Makutano 2025 | La Ière Ministre Judith Suminwa plaide pour une gouvernance crédible et des institutions modernisées

Au Makutano Forum 2025, la Première ministre Judith Suminwa a ouvert, mardi 25 novembre, le premier panel consacré à la gouvernance, en appelant à la résilience institutionnelle et à la modernisation de l’État.

« La RDC est un pays où l’histoire avance comme un fleuve puissant », a-t-elle déclaré en ouverture, rappelant que le développement du pays dépend de la continuité des réformes.

Au centre des échanges, la cheffe du gouvernement a souligné l’importance des corridors géo-économiques — Lobito, Banana, Inga — considérés comme des leviers majeurs pour l’intégration régionale et la croissance. Leur réussite, a-t-elle martelé, repose sur « la crédibilité institutionnelle » et la confiance des investisseurs.

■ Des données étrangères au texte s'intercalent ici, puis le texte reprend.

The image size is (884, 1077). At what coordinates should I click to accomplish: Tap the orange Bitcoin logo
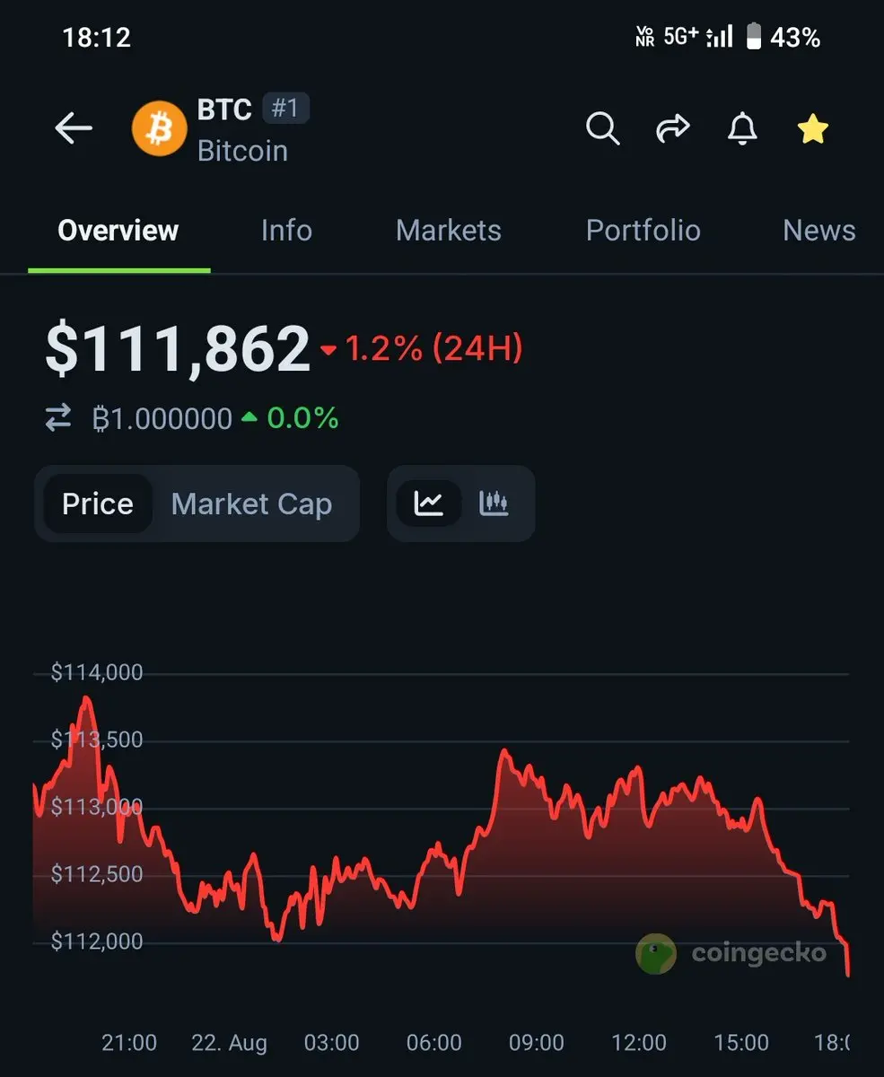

Le panel a insisté sur un principe : l’investissement suit la confiance. Dans cet esprit, Judith Suminwa a présenté les mécanismes mis en place pour renforcer la transparence, citant le rôle du Parlement, de l’Inspection générale des finances, ainsi que le suivi hebdomadaire des indicateurs économiques. « La transparence n’est pas une option — c’est un devoir », a-t-elle rappelé.

La Première ministre a également abordé la lutte contre la corruption, affirmant qu’elle ne relève pas d’actes isolés mais d’un écosystème qu’il faut assainir.

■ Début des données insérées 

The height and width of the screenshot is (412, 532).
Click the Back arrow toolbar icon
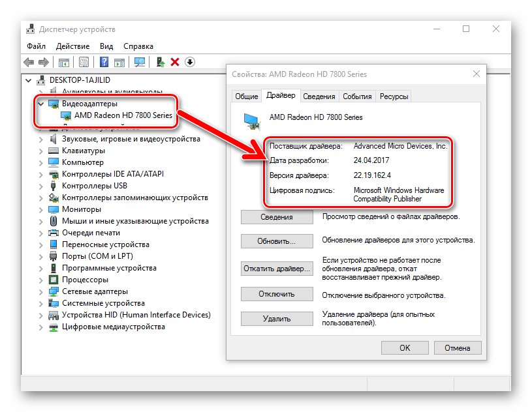[29, 62]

« Certaines personnes corrompent parce qu’elles y sont contraintes, d’autres parce que c’est plus simple. Notre rôle est de faire en sorte que la voie légale devienne la voie la plus facile », a-t-elle souligné.

Dans le cadre de cette réforme, l’interconnexion entre la DGDA, l’OCC et les services fiscaux est en cours. Le croisement automatisé des données doit permettre de détecter fausses déclarations et irrégularités, dans une logique de simplification et de rationalisation administrative. La cheffe du gouvernement a également annoncé la suppression de certains services devenus obsolètes afin de réduire les coûts supportés par le contribuable.

L’objectif affiché reste la modernisation de l’administration publique : production de données fiables, contrôles renforcés et efficacité accrue des services. Ce chantier accompagne un travail de fond sur la réévaluation des ressources naturelles — mines, forêts, énergie — pour mieux valoriser les richesses nationales et consolider la souveraineté économique du pays.

La révision de la loi sur l’environnement et l’introduction du concept de « volonté verte » s’inscrivent dans la même dynamique, cherchant à concilier attractivité pour les investisseurs et protection des écosystèmes.

Le Talk 1 s’est donc clôturé sur un message d’affirmation stratégique : la RDC ambitionne de ne plus être un simple acteur périphérique, mais un pivot dans l’équilibre géo-économique mondial. Une ambition que le gouvernement associe à une gouvernance plus crédible, plus transparente et tournée vers la diversification de l’économie.